The ChargePlace Scotland (CPS) network is very complex being made up of 2,190 chargers, owned by over 350 different charge point owners.

All 32 Scottish local authorities have chargers, as do 320 businesses, from the Scottish Borders to the Islands, with the most northerly chargers on Unst.

To be included on the ChargePlace Scotland network chargers must have been publicly funded. Ownership of the chargers rests with the organisation that applied for and received the funding.

Our job, at ChargePlace Scotland is to notify the owner of the charge point and their nominated maintainer of any performance problem with a charge point. We then notify Transport Scotland if the unit has not been initially investigated by a certified maintainer, within 48 hours of the initial report. The reality is that we are very often the first one to know that a charger is not working properly, due to our Charge Place Scotland back office system. We also take calls, emails and online fault reports making sure that all faults and service interruptions are dealt with speedily.

So, to be clear, ChargePlace Scotland do NOT own any charging infrastructure and have no responsibility for the servicing, maintenance or repair of chargers.

Our role is to provide the system that connects the chargers, into a network and to take care of customer interactions, from billing through to provision of support when charging.

We collate fault information provided by drivers, and our own systems, and pass rapidly to charge point owners and maintenance providers for speedy investigation and resolution.

We have two key performance indicator targets to achieve regarding faults:-

  1. To ensure the owner/ maintainer is notified of a charge point fault by the most appropriate form of communication within 30 minutes of fault being reported. The website and app map to be updated to reflect live status, within 30 minutes.

2. All fault tickets, open for longer than 48 hours to be flagged for escalation to owners and reported to Transport Scotland.

Of course, there may be practical reasons why the charge point owner has a unit offline, such as for line painting, or because the site has another function i.e. match day at Falkirk Stadium.

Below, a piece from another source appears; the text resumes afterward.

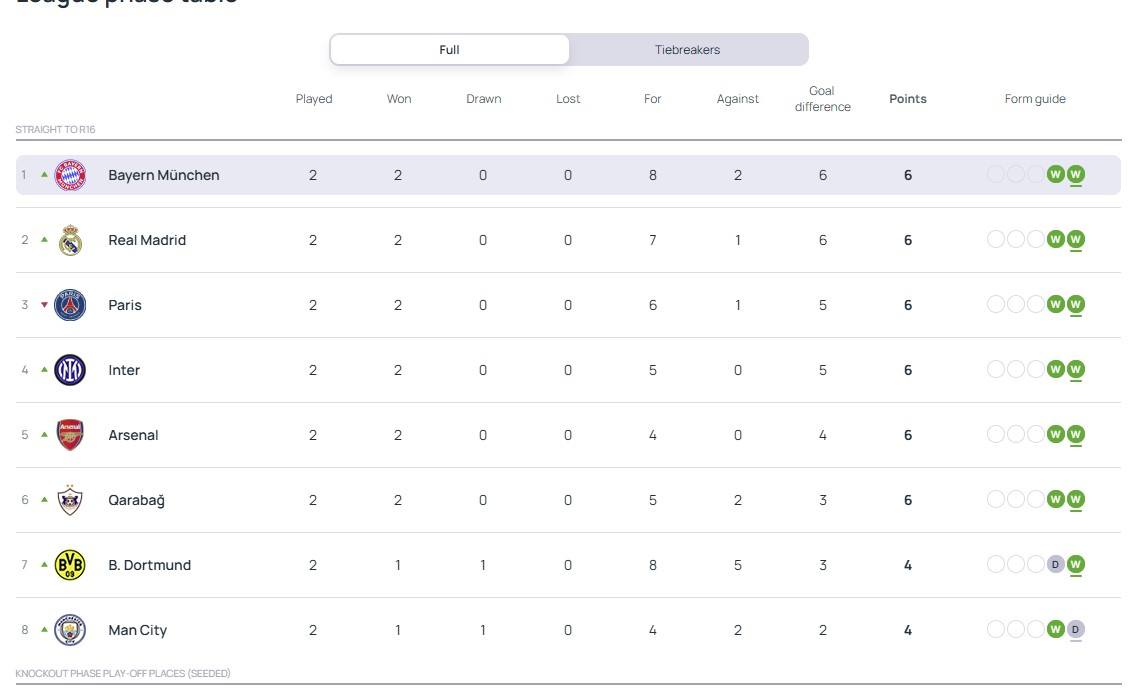Viewport: 1129px width, 690px height.
Task: Click the Form guide column header
Action: [x=1035, y=99]
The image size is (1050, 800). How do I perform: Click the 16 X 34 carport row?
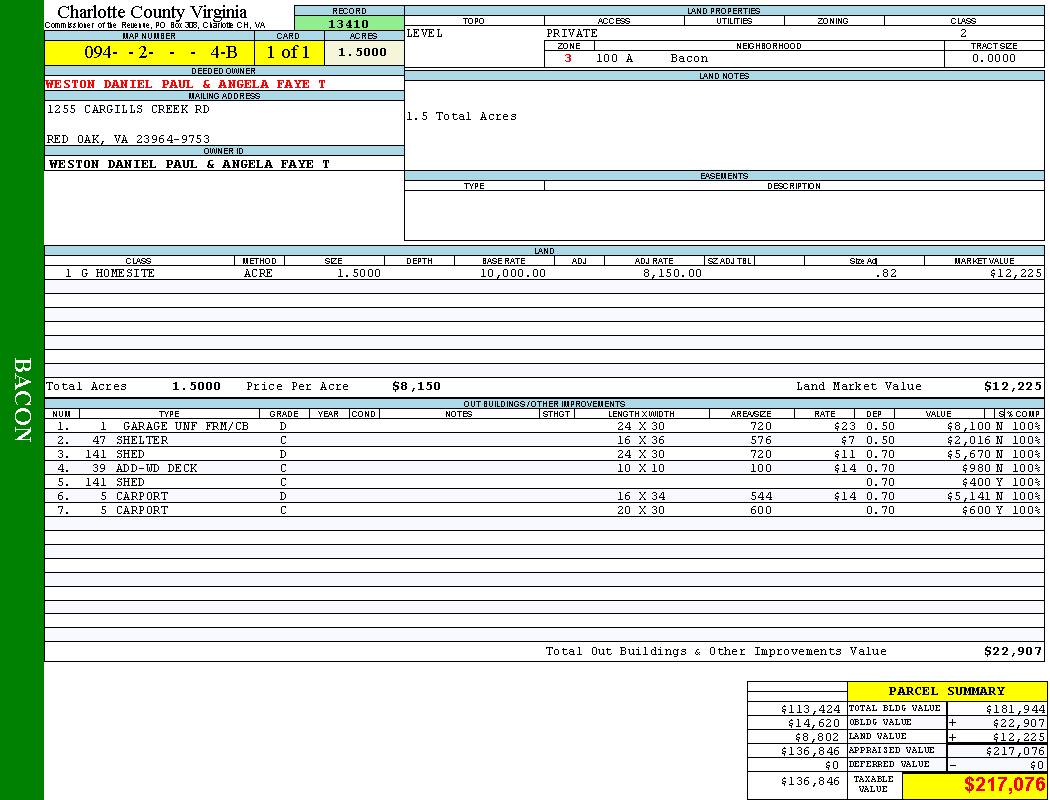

Having said that, a few have longer term issues that leave them offline for an extended period. So, what causes delays in getting those chargers back online?

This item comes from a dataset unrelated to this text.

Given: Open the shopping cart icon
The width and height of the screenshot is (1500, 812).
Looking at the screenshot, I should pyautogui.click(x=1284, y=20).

The reasons are many and various but fall into a couple of main categories; either power issues, mobile communication issues or parts required that have either a long lead time or take time to get through the charge point owners ordering and procurement processes.

Power issues are obviously significant and something outside of ChargePlace Scotland’s control. This can also fall outwith the owners control, however they will then work through their maintainers directly with energy companies to return power to a site, but this may require extensive civil work and supply upgrades.

The other challenge can be the procurement of parts. To order a new part may require:-

  • the maintainer to send a quote
  • the quote to be reviewed
  • the expenditure to be authorised by the charge point owner
  • authorisation to be sent back to the maintainer
  • the part ordered
  • part received by the maintainer
  • an engineer sent to site to fit part and get charge point working

It is not always the case that this takes weeks, but it can do, and in the meantime the charger is not online and available.

ChargePlace Scotland is a national collaboration, to provide the very best experience for drivers. It is a partnership of Transport Scotland, ChargePlace Scotland, power companies, Charge Point owners, their maintenance suppliers, and drivers. We will continue to play our part in keeping the network operating efficiently and drivers moving.